I've just finished a long, but very interesting, two days at the Carbone Clinic, just outside of Boston, attending an Essential for Living Workshop. It was not only great to be able to finally understand the program, and how the assessment works (really, really amazing!), but it was wonderful to be in the presence of Dr. Pat McGreevy, who was a very engaging, yet laid back presenter (which is right up my alley!)

Essential For Living Workshop, Boston.

If you're unfamiliar with what exactly Essential for Living is, you can click on the link to visit the website, but I will give a very brief breakdown and overview here.

Firstly, it is a way to decide a method of speaking for an individual. It helps the people completing the assessment (who are supporting the individual at the centre of the program) figure out what would be the most appropriate way for this person to communicate, easily. Secondly, it is a functional life skills assessment and curriculum, which means it looks at what are the "Essential" skills for being able to live a happy, safe, and productive life. It not only provides a very thorough, yet easy to administer assessment, but it suggests appropriate skills to teach, and allows you to track them. The thing that really stood out for me was that it would help the individual, at the centre of the program, be able to express their basic needs, which would be beneficial for many different reasons. Anything that promotes, actually, really promotes Quality of Life, is something I want to be involved in.

Some other things I took away from the workshop, were ideas for data collection overall - what do I really need to be taking data on, and how can I make this effective, and useful, through Behaviour Techs who are implementing the program? Data collection is always tricky, but I really think I can re-shape how I am doing this, and make this much more worthwhile.

The second thing that stood out for me was how can I incorporate even more Natural Environment Teaching (NET), into my sessions. It was wonderful to be able to watch Dr. McGreevy demonstrate how to teach requesting, or tolerating 'no', and sitting there thinking... "Great, that is what I'm doing! I'm on the right track!" It's not easy to implement NET throughout sessions, particularly if you've come from early intensive behavioural intervention (i.e. intensive ABA), like me (many, many, many years ago!) It is almost a completely opposite way of practicing, and takes some time, and practice, to get used to, and seize all the opportunities you have during a teaching session. But, it has given me a lot to think about, and ideas for training our Behaviour Techs in ways to do this.

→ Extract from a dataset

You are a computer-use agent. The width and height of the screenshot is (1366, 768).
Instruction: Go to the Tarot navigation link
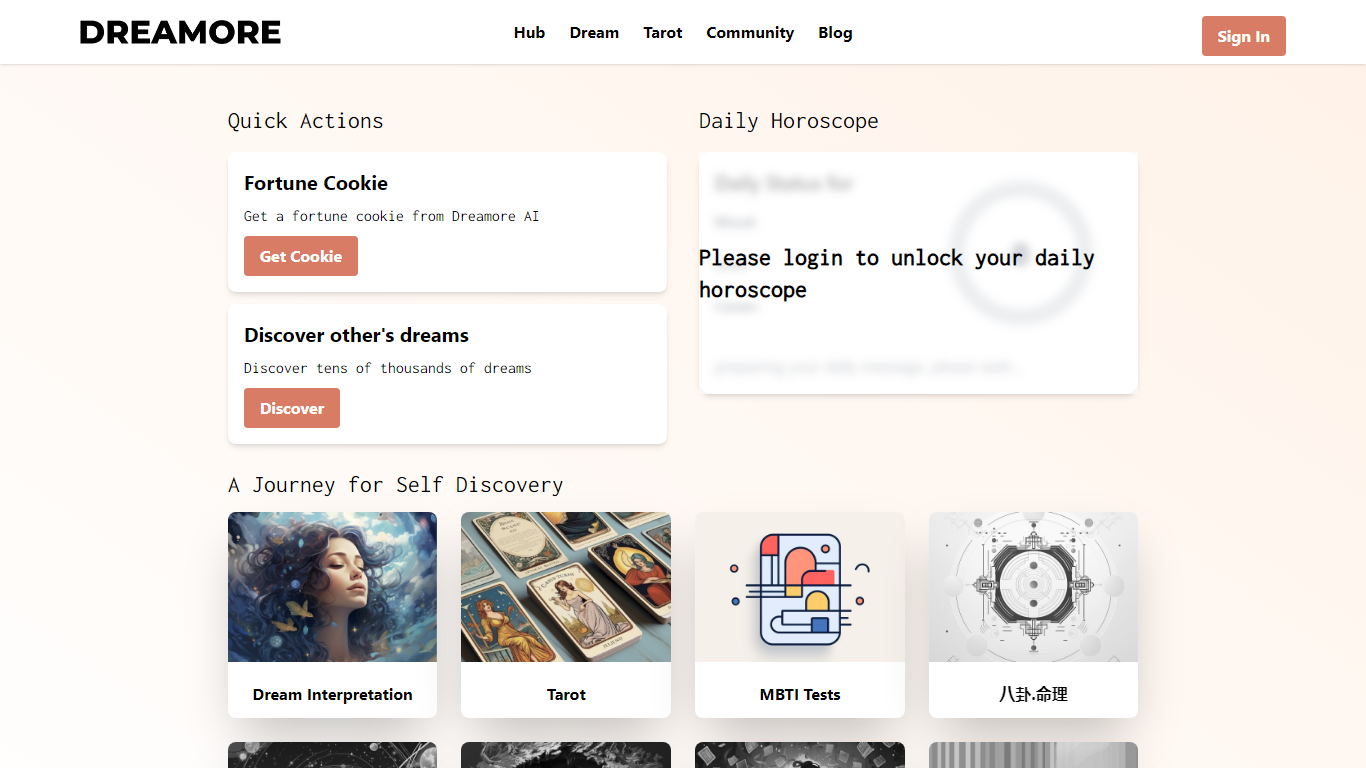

Essential for Living data sheet

An example of an EFL data sheet, with small steps in skills - including can the person do this skill without problem behaviour, without prompts, in different settings etc

It was also quite nice to be in a professional development/training situation where a) I wasn't delivering the training!, and b) we were talking about motivating operations, and echoic-to-mand transfer procedures 🤓 AND being able to follow and understand! I got to chat to a few people who were also attending, and there were a lot of classroom teachers, who were going to be using this assessment and curriculum in their classrooms! Such a strange concept for me - I cannot imagine any schools in Australia doing this, or anything even remotely like this, but good to hear about.

The last thing I loved about it, was being able to finally attend a workshop at the Carbone Clinic. I have been observing their workshop schedule for years, and tried so hard to get to a Verbal Behaviour workshop, but have not been able to make it. So I got to meet some of their lovely staff including Emily, and pick her brain about training ideas.

My brain is swimming with thoughts and ideas, but I will have to try and make sense of them over the next few weeks. Looking forward to chatting more in person to families, and colleagues, when I get back!

And, just to demonstrate how small this field is (although this wasn't really related to ABA specifically), but one of the workshop attendees handed me a research article he just happened to have in his bag, on Australian teacher perceptions of ABA. Apart from that just being interesting to consider in the first place, the idea behind the research was, if teachers have an unfavourable opinion of ABA, can we provide a short presentation/training on what ABA is, and how it can be utilised in classrooms to change their opinions. That presentation/training is now what I know as the 'Positive Teaching Workshop', that I deliver a few times a year around the country! Professor Wheldall, of MultiLit, and his colleagues were mentioned multiple times in the article! What a small world!